[REQUIRED ACTION]:
Check each line of the records below for the word "Open" and copy those where it appears.

_____

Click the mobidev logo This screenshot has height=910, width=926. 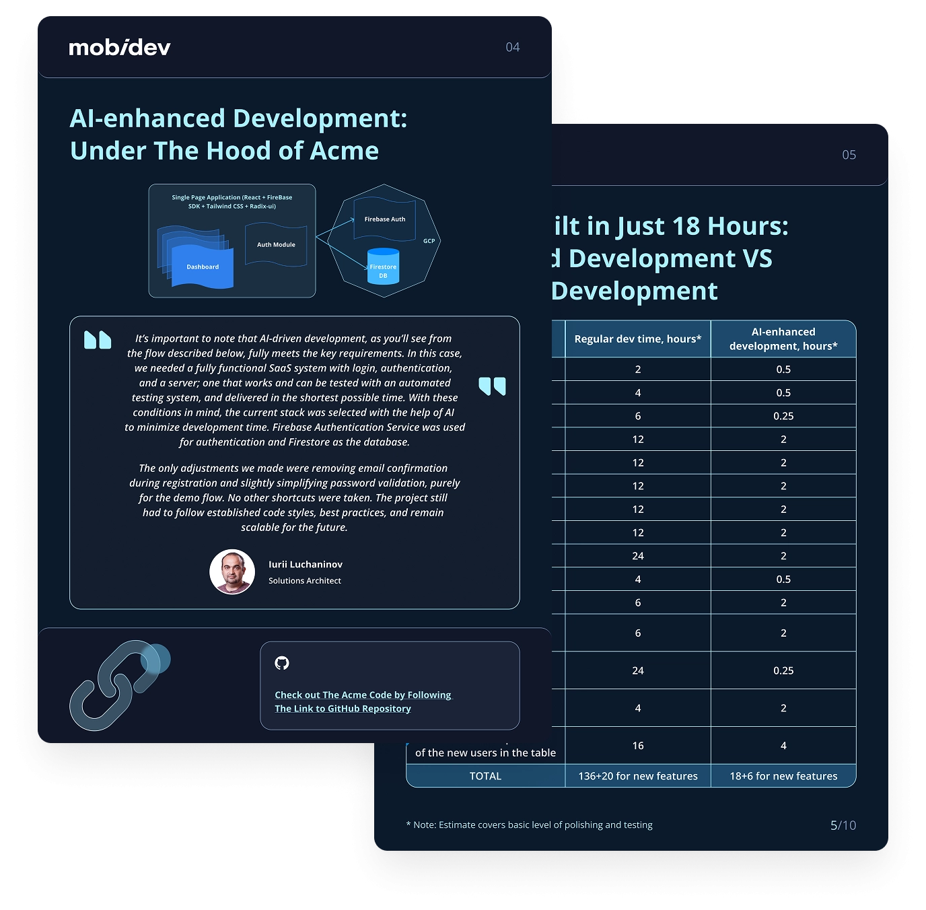[x=120, y=48]
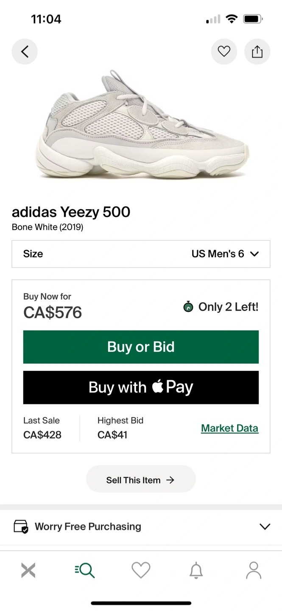Tap the share icon
Viewport: 282px width, 611px height.
pyautogui.click(x=257, y=52)
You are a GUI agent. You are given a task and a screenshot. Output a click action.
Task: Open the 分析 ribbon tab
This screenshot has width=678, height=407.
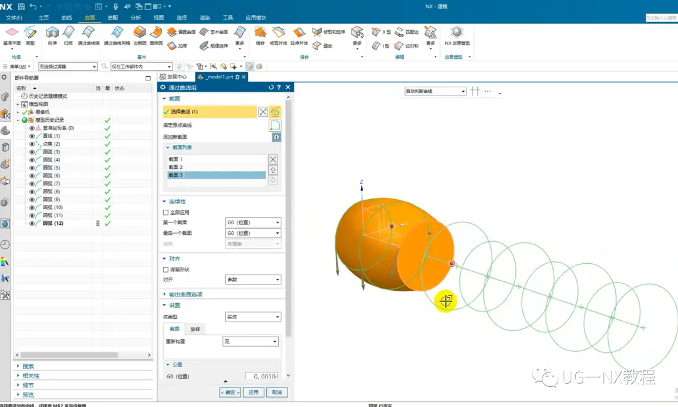[136, 18]
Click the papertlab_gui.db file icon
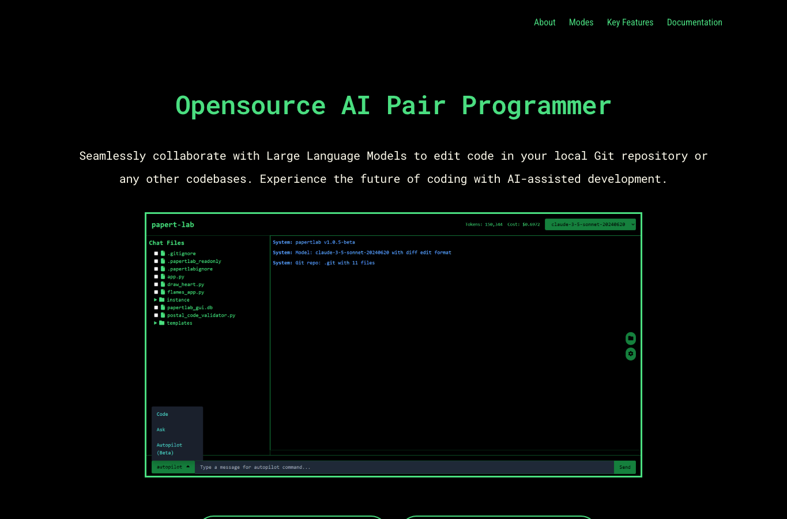This screenshot has width=787, height=519. click(163, 307)
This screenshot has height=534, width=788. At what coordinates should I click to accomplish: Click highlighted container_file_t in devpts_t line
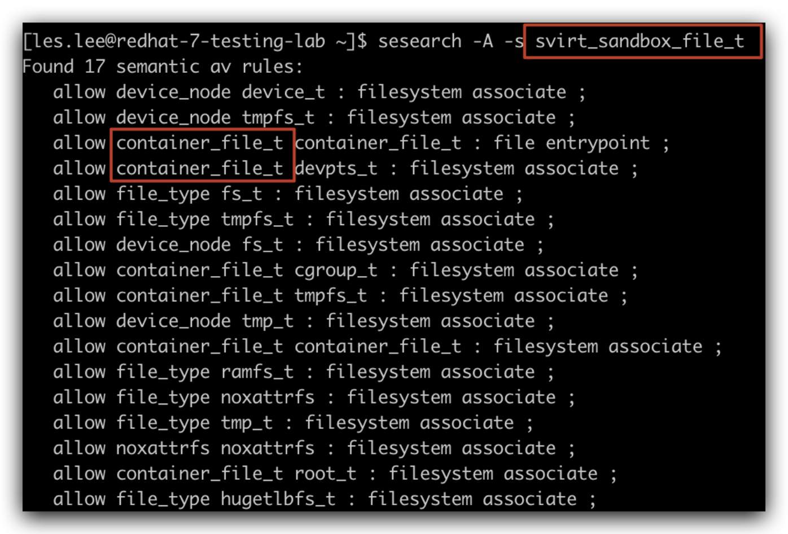point(200,169)
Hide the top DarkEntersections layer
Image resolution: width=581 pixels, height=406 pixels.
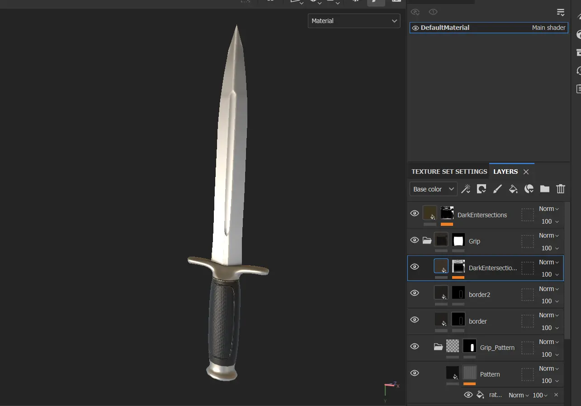point(415,213)
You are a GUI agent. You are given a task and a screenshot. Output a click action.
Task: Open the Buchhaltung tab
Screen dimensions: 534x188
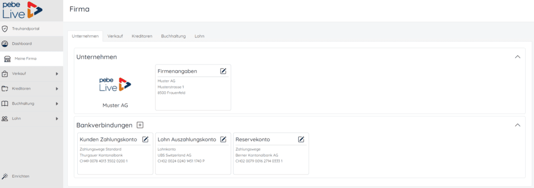point(173,36)
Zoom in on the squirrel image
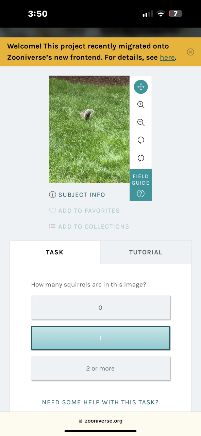 click(141, 105)
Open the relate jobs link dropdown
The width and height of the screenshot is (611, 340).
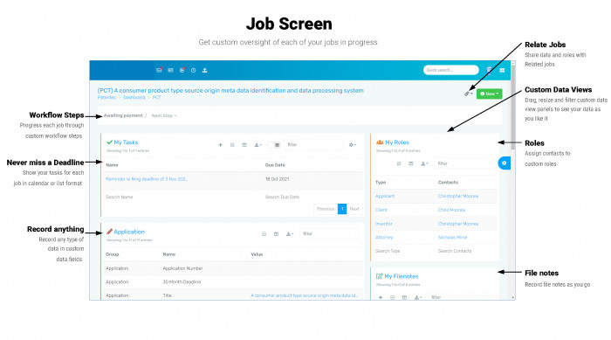click(x=469, y=94)
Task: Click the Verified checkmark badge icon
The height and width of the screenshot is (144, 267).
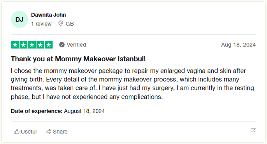Action: [x=62, y=45]
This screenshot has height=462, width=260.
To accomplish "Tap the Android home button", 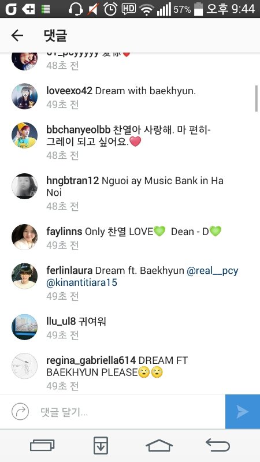I will click(x=159, y=445).
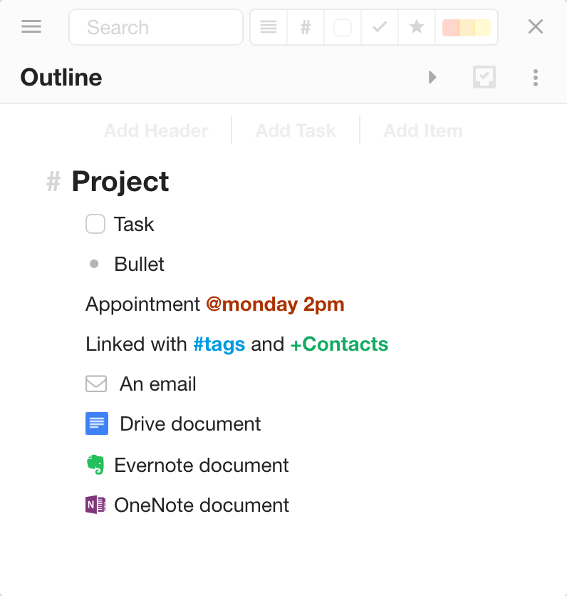This screenshot has width=567, height=596.
Task: Filter by the star icon
Action: (x=417, y=27)
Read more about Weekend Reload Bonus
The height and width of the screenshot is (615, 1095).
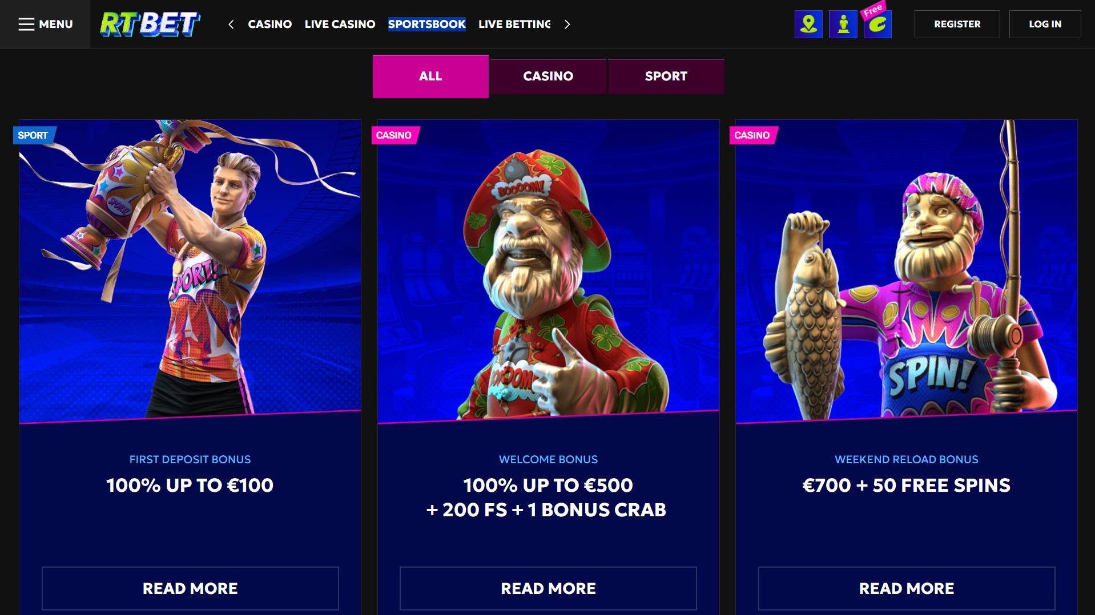coord(907,588)
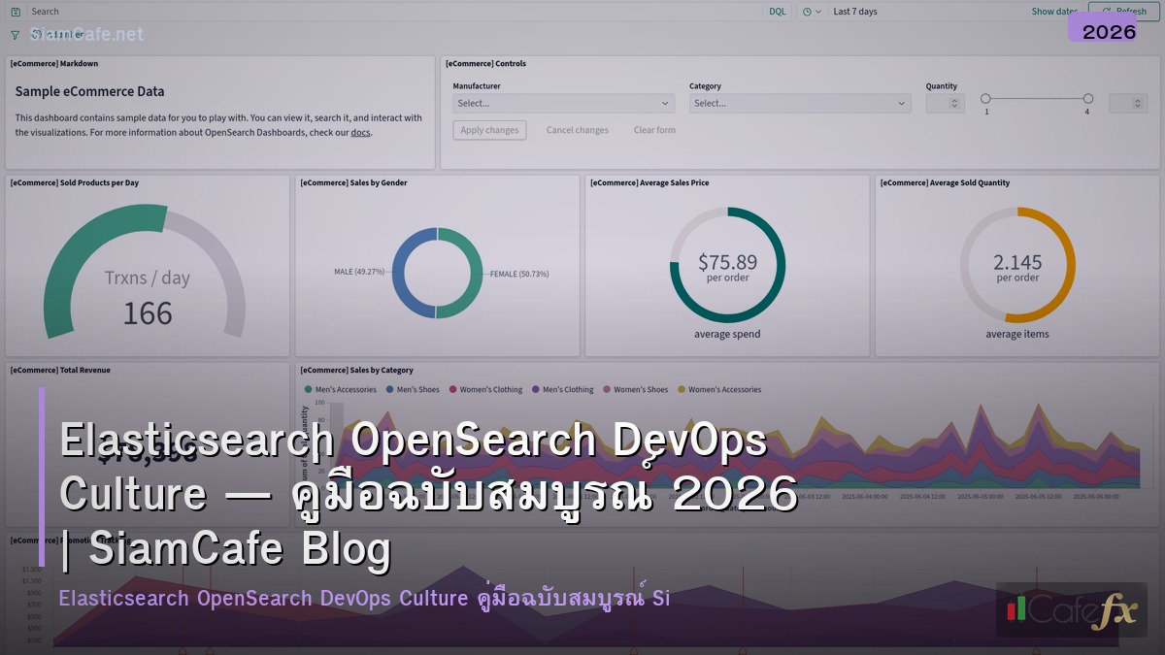Click the circular refresh arrow icon

coord(1107,11)
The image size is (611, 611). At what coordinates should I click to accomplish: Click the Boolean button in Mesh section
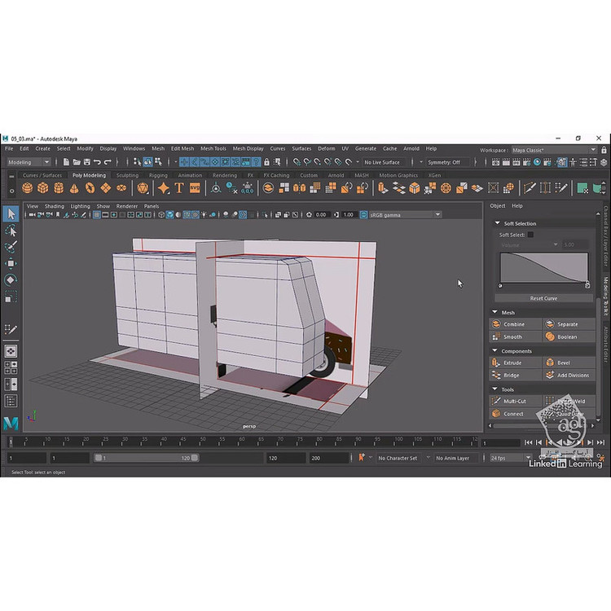click(562, 336)
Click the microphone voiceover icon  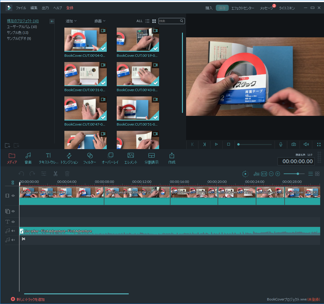coord(281,144)
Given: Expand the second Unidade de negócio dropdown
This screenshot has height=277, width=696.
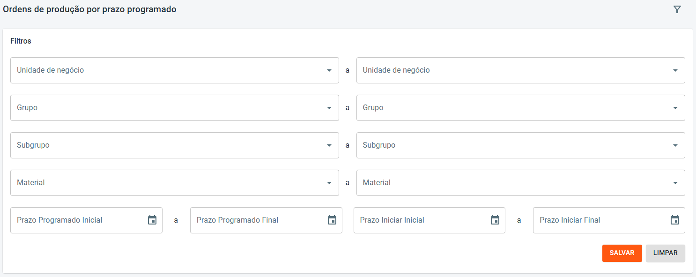Looking at the screenshot, I should pyautogui.click(x=675, y=70).
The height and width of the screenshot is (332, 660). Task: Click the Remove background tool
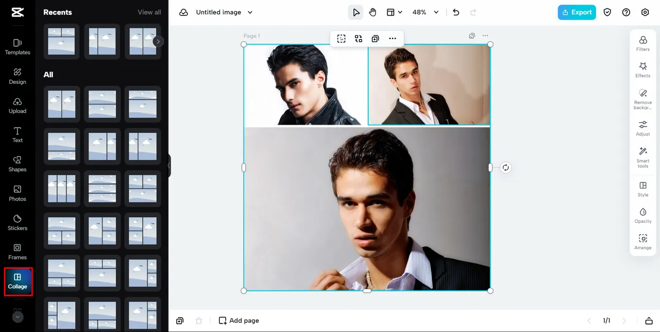pyautogui.click(x=642, y=98)
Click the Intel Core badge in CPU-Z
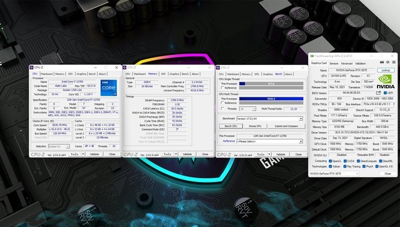Image resolution: width=400 pixels, height=227 pixels. [109, 88]
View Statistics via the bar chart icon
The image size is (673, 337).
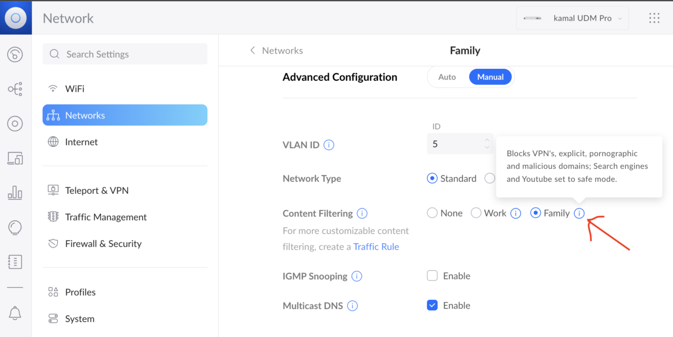(15, 193)
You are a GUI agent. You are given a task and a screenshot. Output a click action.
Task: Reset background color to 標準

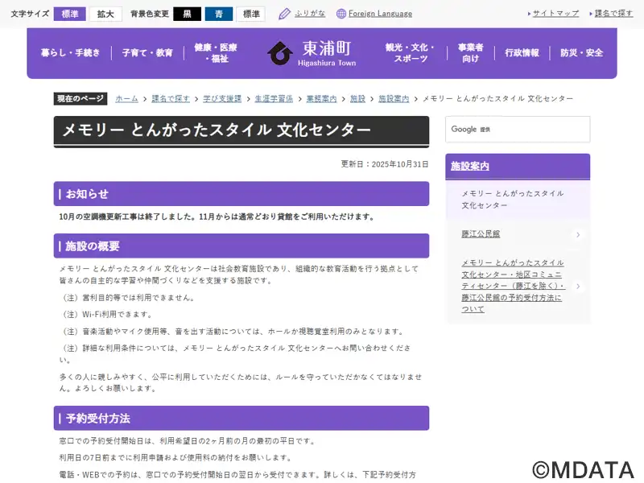[250, 14]
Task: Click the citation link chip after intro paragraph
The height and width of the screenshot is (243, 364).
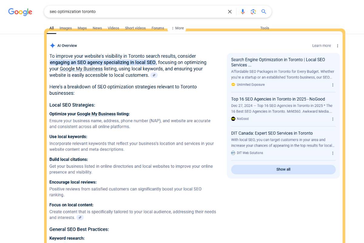Action: pyautogui.click(x=154, y=75)
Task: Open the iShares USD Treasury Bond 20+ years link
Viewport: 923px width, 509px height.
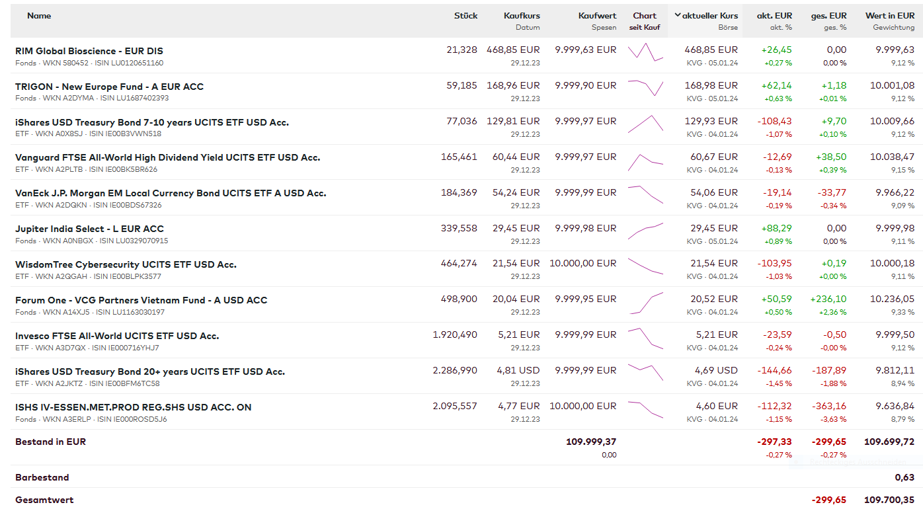Action: point(150,372)
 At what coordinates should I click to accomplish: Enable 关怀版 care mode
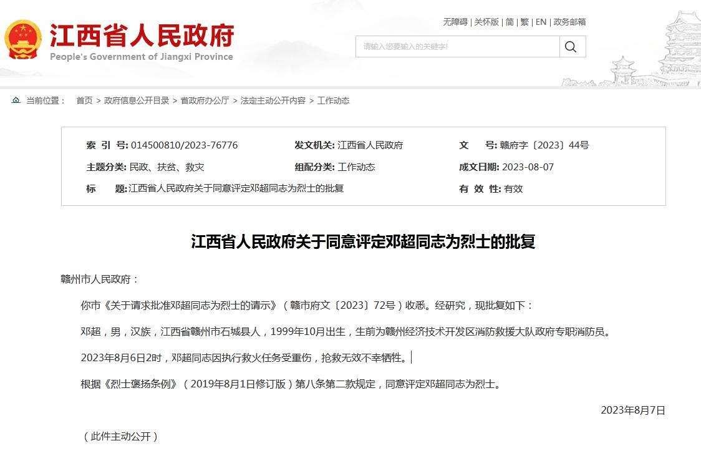[x=486, y=22]
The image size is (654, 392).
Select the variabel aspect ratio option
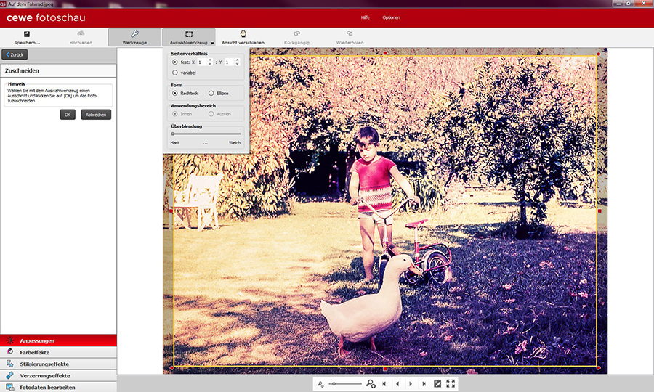pos(175,73)
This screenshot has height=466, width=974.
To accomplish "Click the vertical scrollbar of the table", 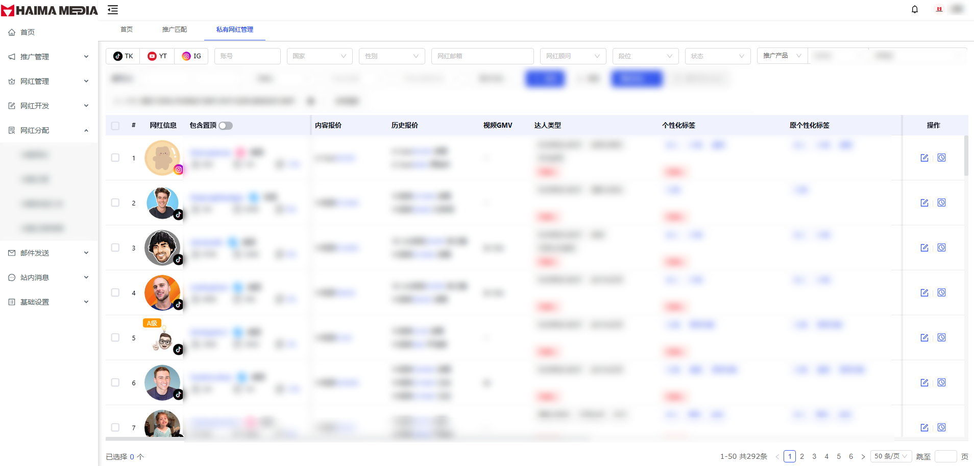I will [x=966, y=156].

_____

[YOUR RESPONSE]:
Task: Open the 分析 ribbon tab
Task: Open the Buchhaltung tab
Open the relate jobs link dropdown
Task: Open the iShares USD Treasury Bond 20+ years link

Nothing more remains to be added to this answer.